Due to his profile being raised after increasing the listener figures on his early show by 29%, and also by appearing on Moyles' show, Tarrant moved to the mid-morning slot (10am-1pm) in April 2018, taking over from Jack Saunders. The first hour of the show is the request hour.

In October 2018, Tarrant won an episode of the BBC One show Pointless with fellow Radio X DJ Johnny Vaughan (who replaced his father on the Breakfast Show at Capital).

In May 2025, Tarrant appeared on an episode of Katie Piper 's Weekend Escapes (Series 1, Episode 3) - the episode featured Tarrant participating in making cocktails and some Belly Dancing whilst wearing fairy wings.

==Personal life==
Tarrant is married to Pippa Taylor, the former executive producer of The Chris Moyles Show.
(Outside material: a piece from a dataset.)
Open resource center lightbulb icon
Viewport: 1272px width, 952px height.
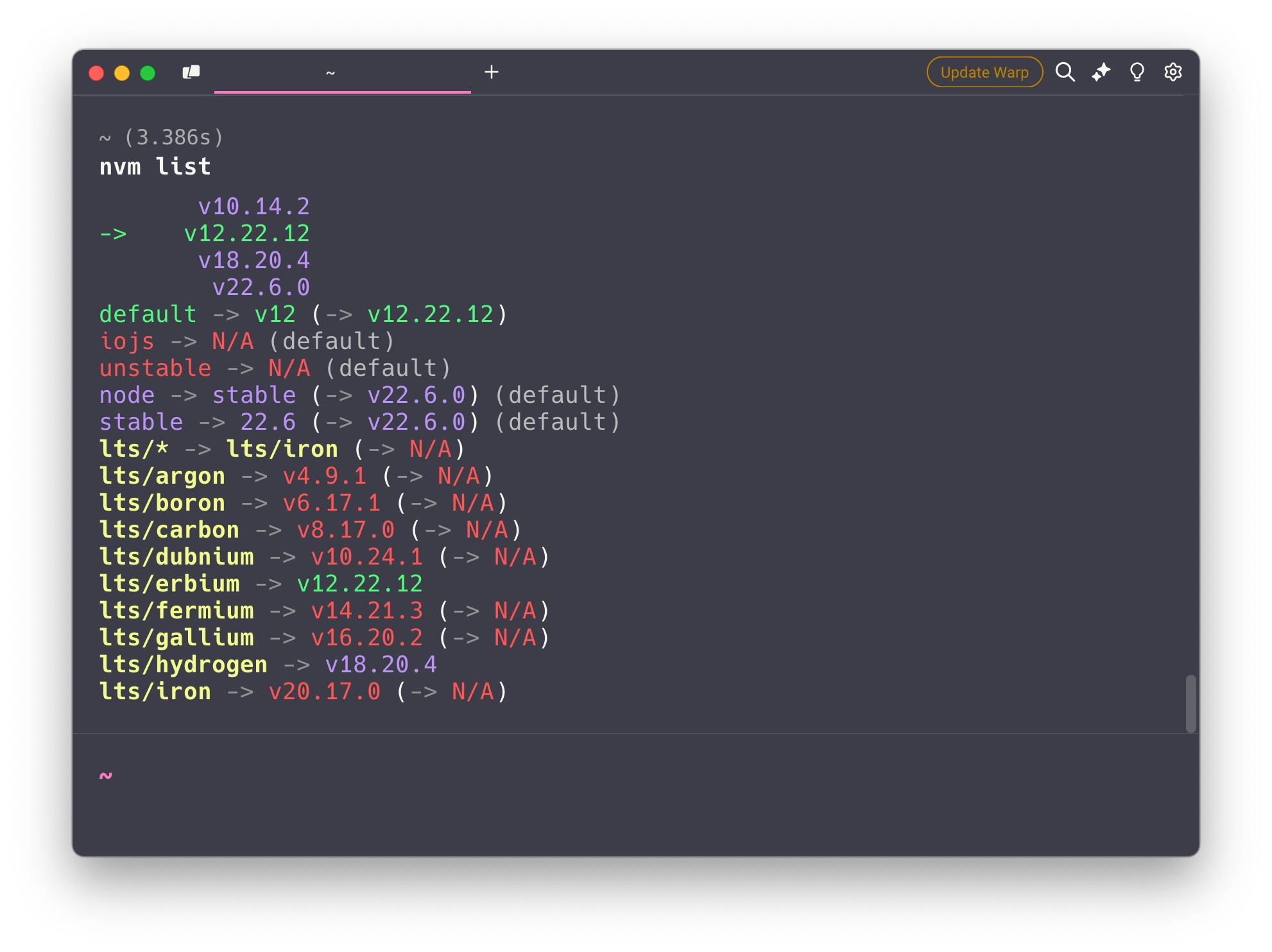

Taylor announced the pair's engagement on The Chris Moyles Show on 20 July 2020. They married on 16 September 2022.

Tarrant ran the London Marathon for the charity "Make Some Noise" in 2018, achieving a time of 04:20:27. He raised over £31,000 for his efforts. One of the main reasons for the high total was due to his agreement with Moyles that he would cycle around Leicester Square naked if he raised over £30,000. In 2024, he rode a unicorn pedalo, again for Global's Make Some Noise, this time raising over £250,000.